GIVEN TASK: Give everything from the line containing "You are a computer-use agent. The" down to the end of the items below as a numbered list, leaving out any blank lines.

Item coordinate data

[Begin]

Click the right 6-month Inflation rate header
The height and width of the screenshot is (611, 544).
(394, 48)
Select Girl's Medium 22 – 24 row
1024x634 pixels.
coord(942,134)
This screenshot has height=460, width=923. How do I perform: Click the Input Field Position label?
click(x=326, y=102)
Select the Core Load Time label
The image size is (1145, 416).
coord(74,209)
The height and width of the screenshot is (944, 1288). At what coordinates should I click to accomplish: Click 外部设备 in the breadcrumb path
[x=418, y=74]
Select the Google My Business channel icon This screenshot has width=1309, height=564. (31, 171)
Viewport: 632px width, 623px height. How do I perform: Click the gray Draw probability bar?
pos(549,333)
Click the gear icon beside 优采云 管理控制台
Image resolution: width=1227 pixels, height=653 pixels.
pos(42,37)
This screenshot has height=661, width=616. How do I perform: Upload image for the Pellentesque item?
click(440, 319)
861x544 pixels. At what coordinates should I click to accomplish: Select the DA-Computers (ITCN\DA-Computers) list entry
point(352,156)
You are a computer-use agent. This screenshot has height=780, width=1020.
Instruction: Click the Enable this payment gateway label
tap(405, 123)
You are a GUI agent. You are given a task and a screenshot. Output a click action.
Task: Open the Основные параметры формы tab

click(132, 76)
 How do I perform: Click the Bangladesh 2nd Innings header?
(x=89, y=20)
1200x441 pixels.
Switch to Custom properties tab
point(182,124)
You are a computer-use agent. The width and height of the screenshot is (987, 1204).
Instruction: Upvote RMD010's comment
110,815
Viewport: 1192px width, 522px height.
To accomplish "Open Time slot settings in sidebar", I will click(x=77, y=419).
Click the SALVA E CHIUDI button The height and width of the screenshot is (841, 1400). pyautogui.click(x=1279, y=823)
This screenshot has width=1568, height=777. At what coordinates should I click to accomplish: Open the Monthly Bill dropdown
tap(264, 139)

[End]

CORRECT RESPONSE:
1. You are a computer-use agent. The width and height of the screenshot is (987, 1204).
2. Instruction: Upvote RMD010's comment
3. 110,815
4. Viewport: 1192px width, 522px height.
5. To accomplish "Open Time slot settings in sidebar", I will click(x=77, y=419).
6. Click the SALVA E CHIUDI button The height and width of the screenshot is (841, 1400). pyautogui.click(x=1279, y=823)
7. This screenshot has width=1568, height=777. At what coordinates should I click to accomplish: Open the Monthly Bill dropdown
8. tap(264, 139)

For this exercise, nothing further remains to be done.